To make the dawn outshine the night,
They sent the ones with steady hands,
To bleed upon foreign lands;

But have you forgotten that they are too
the children of mothers who never knew
that peace is but a mere facade,
Built on graves and betrayed hearts;

The flags are changed, the maps are redrawn,
But mothers still wake before the dawn/
To weep for sons they’ll never see,
Tell me now, do you see any peace in this "victory"?

They build their treaties on millions of graves,
Dressing up the silence left by death in waves,
They call it order, / call it law,
"Peace born out of war" / Do you really not see the flaw?
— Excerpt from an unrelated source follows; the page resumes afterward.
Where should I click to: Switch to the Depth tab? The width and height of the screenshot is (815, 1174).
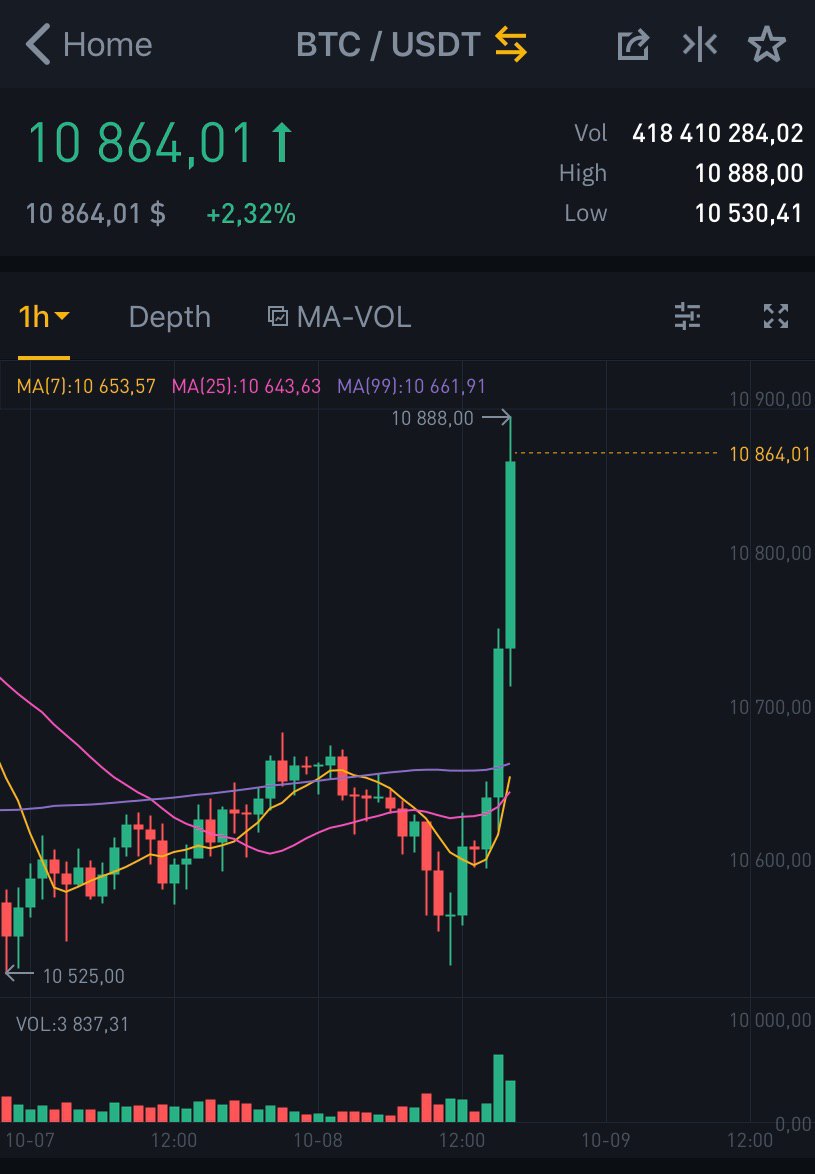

The soil weeps ink where poets bled,
And laurels crown the speechless, the dead,
Where once the olive branches grew,
Now bayonets pierce the morning dew;

Tell me, can these honours undo what's done?
Can it give solace to every martyr's mother and son?

You now walk where Mars laid waste,
Through orchards that lay turned to iron taste,
Where even Persephone won’t dare tread,
And Orpheus sings to rows of dead.

The smoke still sings in burning scripts,
Of Icarus' wings that broke on sunlit lips,
Boys with feathers strapped in pride,
Rose to fall where angels cried-

Not pride, but grief, brought down their flight,
Too little sun, now sleeping in an endless night.

I now see a place where even doves come to cry,
Their wings too tired to question why,
No song is sung, no prayer is heard,
The skies once bright now wear a shroud,
And silence screams where dreams once rejoiced out loud.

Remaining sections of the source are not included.